# EXERCISE INSTRUCTIONS:
Copy each line from the data that has the word "Веста" in it.

# Records drawn from a dataset:
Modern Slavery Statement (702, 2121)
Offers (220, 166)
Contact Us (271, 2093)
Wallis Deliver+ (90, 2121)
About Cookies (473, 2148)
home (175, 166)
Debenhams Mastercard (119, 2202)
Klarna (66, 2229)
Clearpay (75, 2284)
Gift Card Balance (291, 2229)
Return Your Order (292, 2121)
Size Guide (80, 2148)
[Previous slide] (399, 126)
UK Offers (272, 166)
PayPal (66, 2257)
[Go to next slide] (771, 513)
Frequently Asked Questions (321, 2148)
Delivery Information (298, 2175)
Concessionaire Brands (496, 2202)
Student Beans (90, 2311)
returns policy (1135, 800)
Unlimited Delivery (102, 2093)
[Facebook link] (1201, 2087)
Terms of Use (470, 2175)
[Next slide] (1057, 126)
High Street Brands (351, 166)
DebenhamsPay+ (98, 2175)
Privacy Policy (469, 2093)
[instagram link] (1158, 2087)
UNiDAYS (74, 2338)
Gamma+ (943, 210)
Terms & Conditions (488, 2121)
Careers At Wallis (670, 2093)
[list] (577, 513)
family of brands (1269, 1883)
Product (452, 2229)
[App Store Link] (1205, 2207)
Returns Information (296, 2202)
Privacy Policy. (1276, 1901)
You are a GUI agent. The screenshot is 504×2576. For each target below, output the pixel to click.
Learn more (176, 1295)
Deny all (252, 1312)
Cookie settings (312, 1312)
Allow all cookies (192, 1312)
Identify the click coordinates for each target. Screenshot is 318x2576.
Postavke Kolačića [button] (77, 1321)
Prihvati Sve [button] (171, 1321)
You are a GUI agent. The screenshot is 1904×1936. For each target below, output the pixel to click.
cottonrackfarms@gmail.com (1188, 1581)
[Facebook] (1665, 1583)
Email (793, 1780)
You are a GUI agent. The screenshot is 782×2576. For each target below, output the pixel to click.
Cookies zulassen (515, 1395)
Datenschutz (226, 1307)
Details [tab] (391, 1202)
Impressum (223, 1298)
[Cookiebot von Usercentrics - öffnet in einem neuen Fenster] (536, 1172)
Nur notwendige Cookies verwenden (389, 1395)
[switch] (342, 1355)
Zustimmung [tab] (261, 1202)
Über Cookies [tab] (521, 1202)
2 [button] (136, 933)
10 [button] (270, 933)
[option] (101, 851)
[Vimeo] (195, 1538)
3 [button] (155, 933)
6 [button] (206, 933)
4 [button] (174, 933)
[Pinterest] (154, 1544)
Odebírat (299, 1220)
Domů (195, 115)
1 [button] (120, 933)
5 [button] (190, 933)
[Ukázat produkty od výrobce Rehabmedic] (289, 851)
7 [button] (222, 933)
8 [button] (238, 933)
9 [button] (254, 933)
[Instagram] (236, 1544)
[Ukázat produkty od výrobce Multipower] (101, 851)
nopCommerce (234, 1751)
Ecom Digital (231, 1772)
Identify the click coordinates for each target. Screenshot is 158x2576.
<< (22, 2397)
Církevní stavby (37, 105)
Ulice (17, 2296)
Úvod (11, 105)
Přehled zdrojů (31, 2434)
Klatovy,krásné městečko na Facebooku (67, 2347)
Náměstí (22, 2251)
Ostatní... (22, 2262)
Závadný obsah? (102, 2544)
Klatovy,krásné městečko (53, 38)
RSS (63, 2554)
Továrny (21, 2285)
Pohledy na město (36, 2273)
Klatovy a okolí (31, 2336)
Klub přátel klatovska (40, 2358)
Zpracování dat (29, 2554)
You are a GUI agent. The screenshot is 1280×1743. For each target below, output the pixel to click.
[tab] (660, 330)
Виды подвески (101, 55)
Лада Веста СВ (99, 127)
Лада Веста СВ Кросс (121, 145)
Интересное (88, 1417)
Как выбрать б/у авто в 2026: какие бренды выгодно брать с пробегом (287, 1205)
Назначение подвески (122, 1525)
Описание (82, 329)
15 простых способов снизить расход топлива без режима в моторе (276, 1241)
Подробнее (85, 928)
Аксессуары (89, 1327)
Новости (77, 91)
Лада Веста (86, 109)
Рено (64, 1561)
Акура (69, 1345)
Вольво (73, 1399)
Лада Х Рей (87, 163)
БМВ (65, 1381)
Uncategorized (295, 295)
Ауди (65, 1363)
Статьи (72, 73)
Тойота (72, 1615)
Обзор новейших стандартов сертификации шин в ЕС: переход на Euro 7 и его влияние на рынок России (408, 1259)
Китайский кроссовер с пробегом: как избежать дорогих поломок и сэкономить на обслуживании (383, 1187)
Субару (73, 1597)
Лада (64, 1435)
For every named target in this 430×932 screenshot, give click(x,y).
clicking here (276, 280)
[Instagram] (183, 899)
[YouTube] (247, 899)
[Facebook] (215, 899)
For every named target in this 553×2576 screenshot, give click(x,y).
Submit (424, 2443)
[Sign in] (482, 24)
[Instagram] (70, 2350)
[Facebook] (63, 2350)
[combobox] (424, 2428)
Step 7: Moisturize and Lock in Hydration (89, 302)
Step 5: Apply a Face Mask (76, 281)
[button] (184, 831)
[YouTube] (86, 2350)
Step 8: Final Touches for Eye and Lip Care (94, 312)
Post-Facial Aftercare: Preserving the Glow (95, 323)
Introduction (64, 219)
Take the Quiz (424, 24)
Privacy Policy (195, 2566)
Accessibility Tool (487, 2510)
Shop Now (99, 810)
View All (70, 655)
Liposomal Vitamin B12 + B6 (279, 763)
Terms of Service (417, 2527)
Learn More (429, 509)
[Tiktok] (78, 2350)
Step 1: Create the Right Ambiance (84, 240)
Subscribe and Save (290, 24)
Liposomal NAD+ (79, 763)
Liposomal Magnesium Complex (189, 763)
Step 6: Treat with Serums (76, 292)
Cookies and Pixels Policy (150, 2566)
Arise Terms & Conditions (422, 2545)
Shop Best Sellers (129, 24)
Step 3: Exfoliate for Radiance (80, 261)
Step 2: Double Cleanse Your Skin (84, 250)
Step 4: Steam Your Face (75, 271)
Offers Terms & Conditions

# RESULT:
Лада Веста СВ (99, 127)
Лада Веста СВ Кросс (121, 145)
Лада Веста (86, 109)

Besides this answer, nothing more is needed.